------ STORED DATA ------

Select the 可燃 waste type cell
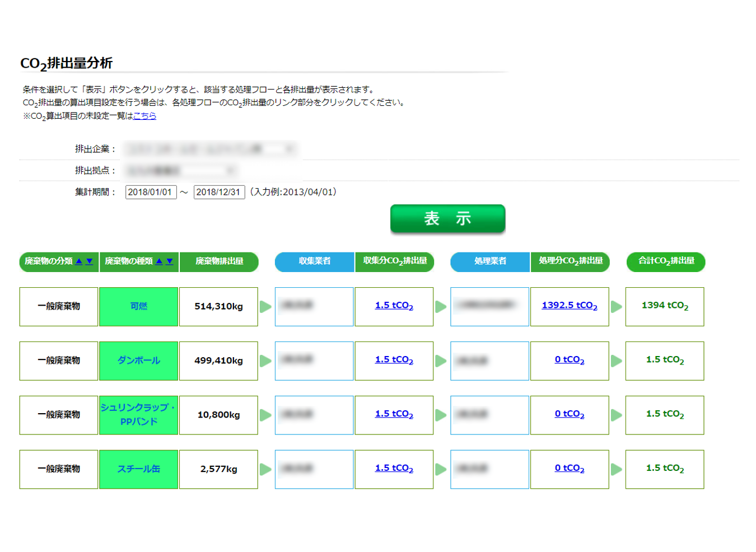This screenshot has width=756, height=552. click(139, 306)
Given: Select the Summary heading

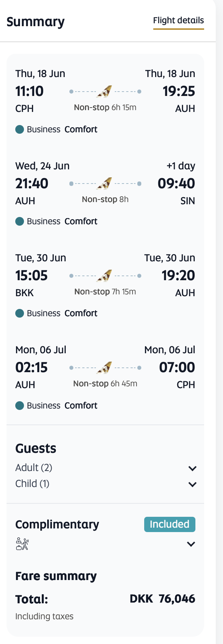Looking at the screenshot, I should click(x=36, y=22).
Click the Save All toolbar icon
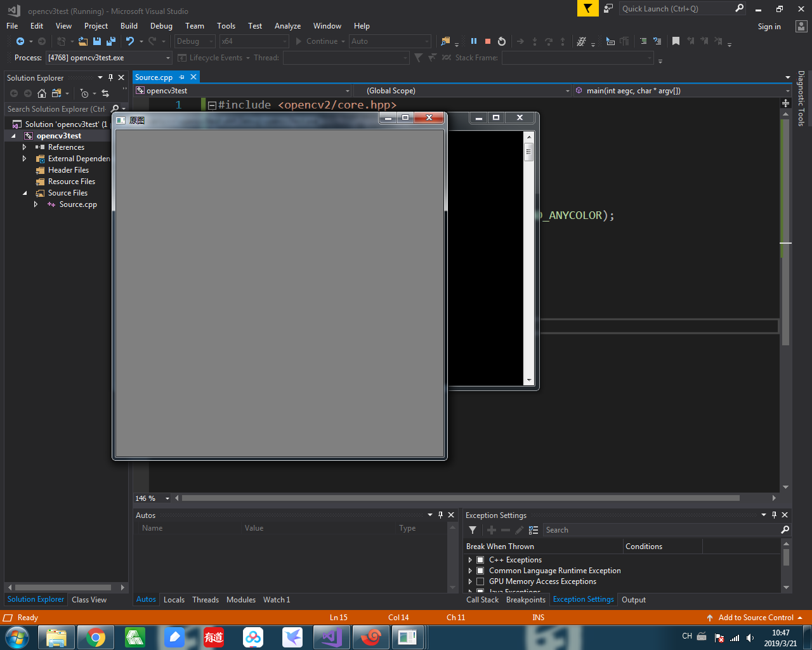The image size is (812, 650). click(111, 41)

------

WORK TASK
Return exactly the lines that begin with the one containing "Given: Select the Summary heading" and end with the final line of the data above; include no pictures.

RESPONSE AREA
Given: Select the Summary heading

Looking at the screenshot, I should click(x=36, y=22).
Click the Save All toolbar icon
The image size is (812, 650). click(111, 41)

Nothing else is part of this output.